*Provided records*.
---+---

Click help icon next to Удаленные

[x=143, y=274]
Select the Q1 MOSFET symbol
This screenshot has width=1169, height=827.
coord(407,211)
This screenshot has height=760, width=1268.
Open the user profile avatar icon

---+---

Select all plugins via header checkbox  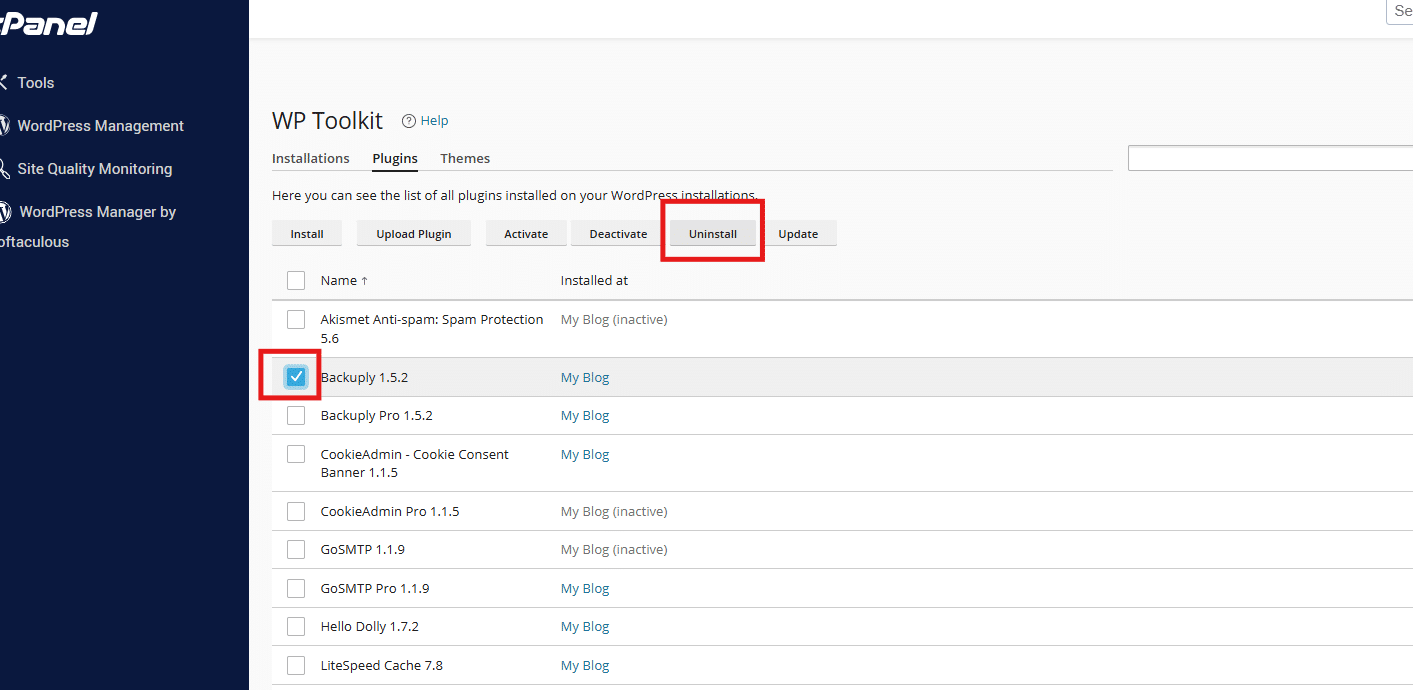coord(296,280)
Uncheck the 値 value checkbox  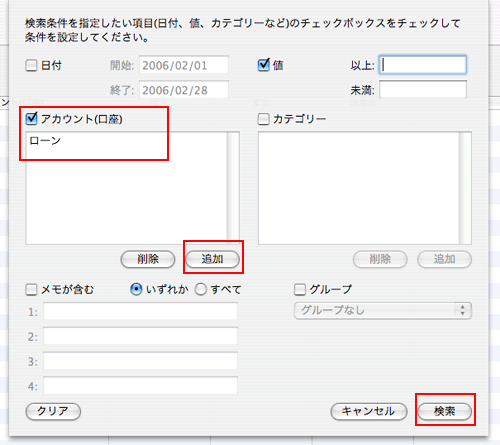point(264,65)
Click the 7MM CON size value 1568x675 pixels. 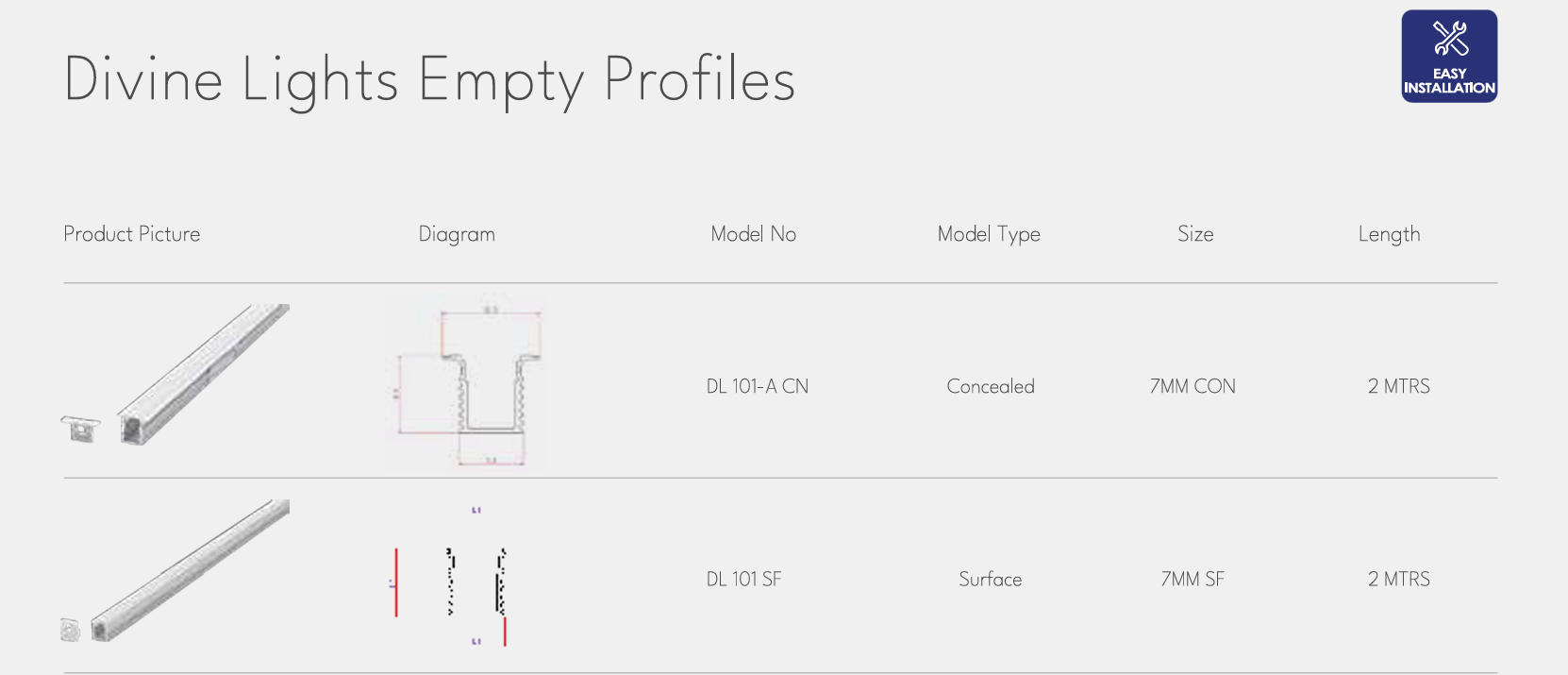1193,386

---+---

*Assignment*. Could you restate word for word the lines above from the one containing "Click help icon next to Удаленные" through the one containing "Open the user profile avatar icon", both included, and nothing else?

*Task answer*.
Click help icon next to Удаленные

[x=143, y=274]
Select the Q1 MOSFET symbol
This screenshot has width=1169, height=827.
coord(407,211)
This screenshot has height=760, width=1268.
Open the user profile avatar icon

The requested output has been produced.